**Task prompt**
Can you reproduce, character for character, the stretch of the material from its very first line through the line containing "tap(149, 303)", with that last line included?

####

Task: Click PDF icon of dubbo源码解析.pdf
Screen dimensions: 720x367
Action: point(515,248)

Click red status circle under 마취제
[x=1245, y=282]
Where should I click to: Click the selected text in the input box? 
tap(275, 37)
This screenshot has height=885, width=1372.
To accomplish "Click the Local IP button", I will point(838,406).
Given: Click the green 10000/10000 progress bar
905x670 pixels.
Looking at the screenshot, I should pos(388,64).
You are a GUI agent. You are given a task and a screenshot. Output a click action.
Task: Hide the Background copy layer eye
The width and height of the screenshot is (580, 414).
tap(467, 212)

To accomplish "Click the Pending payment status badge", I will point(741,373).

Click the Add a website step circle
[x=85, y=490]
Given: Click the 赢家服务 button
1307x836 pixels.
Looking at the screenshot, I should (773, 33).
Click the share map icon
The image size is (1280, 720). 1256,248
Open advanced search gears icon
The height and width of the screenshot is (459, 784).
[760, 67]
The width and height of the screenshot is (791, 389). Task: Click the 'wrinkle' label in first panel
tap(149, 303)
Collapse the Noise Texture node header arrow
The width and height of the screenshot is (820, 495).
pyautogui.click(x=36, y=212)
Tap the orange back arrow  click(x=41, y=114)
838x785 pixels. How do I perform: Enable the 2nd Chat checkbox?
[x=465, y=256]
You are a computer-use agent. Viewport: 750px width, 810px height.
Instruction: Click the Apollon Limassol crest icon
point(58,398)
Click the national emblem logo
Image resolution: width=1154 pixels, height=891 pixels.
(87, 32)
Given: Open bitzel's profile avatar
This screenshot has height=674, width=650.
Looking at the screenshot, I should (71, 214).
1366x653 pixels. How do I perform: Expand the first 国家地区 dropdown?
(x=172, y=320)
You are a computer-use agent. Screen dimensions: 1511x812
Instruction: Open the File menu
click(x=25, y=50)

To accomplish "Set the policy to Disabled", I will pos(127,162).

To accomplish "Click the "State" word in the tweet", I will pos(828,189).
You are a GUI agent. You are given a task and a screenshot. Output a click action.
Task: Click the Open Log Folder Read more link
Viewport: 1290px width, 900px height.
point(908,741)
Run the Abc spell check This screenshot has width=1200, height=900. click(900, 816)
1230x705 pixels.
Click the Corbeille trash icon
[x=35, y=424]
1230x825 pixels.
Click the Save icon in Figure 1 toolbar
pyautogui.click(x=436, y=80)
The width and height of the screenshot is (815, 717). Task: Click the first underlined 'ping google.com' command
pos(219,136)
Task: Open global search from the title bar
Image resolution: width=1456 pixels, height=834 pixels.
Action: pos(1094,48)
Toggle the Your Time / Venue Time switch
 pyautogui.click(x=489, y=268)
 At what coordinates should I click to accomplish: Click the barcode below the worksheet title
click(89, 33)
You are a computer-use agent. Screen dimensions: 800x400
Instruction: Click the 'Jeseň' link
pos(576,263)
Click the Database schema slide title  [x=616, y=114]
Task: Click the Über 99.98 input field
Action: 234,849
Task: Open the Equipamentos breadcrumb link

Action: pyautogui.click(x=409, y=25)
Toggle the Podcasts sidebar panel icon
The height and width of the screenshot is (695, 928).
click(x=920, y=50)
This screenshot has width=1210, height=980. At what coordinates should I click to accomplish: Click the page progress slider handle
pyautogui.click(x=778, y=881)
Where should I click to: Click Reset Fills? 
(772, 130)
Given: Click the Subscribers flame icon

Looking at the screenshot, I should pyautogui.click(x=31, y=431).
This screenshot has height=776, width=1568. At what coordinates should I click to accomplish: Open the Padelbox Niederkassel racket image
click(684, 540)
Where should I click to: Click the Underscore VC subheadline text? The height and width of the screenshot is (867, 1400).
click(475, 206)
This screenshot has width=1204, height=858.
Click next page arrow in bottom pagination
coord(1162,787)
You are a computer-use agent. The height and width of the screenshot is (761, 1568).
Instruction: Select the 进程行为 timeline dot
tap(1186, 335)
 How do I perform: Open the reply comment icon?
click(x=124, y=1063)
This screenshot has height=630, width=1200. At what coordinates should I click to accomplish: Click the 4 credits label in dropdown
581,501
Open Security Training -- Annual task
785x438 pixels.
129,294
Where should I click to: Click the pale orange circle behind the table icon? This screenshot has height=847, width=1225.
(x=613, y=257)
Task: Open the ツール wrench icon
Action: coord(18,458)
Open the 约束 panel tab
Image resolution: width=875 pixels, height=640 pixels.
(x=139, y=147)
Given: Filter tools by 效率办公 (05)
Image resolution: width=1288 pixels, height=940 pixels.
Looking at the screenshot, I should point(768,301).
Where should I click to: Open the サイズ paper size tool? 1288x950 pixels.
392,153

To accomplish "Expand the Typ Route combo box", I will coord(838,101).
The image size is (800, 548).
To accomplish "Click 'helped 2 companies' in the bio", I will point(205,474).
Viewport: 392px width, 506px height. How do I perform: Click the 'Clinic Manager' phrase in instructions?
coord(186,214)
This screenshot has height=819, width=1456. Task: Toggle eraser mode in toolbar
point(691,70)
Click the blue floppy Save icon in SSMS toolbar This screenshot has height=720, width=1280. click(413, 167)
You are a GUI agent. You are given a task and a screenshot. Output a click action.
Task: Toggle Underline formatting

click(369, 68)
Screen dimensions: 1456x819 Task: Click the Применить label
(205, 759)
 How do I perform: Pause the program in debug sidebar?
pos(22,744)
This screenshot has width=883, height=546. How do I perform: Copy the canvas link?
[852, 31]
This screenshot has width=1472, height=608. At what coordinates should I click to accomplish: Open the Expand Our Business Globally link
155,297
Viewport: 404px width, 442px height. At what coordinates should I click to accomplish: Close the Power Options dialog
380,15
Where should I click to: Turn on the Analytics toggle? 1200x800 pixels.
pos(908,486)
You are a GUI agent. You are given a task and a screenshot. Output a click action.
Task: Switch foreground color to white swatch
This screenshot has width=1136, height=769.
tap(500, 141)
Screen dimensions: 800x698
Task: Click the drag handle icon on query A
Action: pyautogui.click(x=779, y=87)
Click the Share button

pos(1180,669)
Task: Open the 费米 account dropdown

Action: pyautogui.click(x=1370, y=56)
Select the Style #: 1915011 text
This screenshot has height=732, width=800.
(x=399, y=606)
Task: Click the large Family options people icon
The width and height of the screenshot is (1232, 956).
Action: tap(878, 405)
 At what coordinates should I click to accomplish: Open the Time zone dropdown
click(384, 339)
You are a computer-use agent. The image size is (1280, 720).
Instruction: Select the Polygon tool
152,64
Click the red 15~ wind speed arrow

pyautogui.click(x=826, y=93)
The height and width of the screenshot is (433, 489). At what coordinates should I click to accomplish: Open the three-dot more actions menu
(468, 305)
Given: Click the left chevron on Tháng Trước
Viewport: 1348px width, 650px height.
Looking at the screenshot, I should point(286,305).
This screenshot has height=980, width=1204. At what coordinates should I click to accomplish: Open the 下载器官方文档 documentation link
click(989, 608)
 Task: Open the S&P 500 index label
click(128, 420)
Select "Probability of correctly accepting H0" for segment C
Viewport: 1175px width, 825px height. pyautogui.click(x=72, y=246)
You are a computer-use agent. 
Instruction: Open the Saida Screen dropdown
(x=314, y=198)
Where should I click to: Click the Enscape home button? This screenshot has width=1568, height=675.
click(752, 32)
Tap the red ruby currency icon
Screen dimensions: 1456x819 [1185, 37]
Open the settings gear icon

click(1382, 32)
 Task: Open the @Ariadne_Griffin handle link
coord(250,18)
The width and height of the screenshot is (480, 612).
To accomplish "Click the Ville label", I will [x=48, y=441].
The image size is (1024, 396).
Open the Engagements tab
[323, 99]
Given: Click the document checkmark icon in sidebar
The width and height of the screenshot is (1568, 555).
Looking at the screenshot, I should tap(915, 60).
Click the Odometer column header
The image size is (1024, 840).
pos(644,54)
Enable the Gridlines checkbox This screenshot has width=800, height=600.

####

**Response for this exercise**
Task: Click PDF icon of dubbo源码解析.pdf
Screen dimensions: 720x367
Action: point(515,248)

Click red status circle under 마취제
[x=1245, y=282]
Where should I click to: Click the selected text in the input box? 
tap(275, 37)
This screenshot has height=885, width=1372.
To accomplish "Click the Local IP button", I will point(838,406).
Given: Click the green 10000/10000 progress bar
905x670 pixels.
Looking at the screenshot, I should pos(388,64).
You are a GUI agent. You are given a task and a screenshot. Output a click action.
Task: Hide the Background copy layer eye
The width and height of the screenshot is (580, 414).
tap(467, 212)

To accomplish "Click the Pending payment status badge", I will point(741,373).

Click the Add a website step circle
[x=85, y=490]
Given: Click the 赢家服务 button
1307x836 pixels.
Looking at the screenshot, I should (773, 33).
Click the share map icon
The image size is (1280, 720). 1256,248
Open advanced search gears icon
The height and width of the screenshot is (459, 784).
[760, 67]
The width and height of the screenshot is (791, 389). Task: Click the 'wrinkle' label in first panel
tap(149, 303)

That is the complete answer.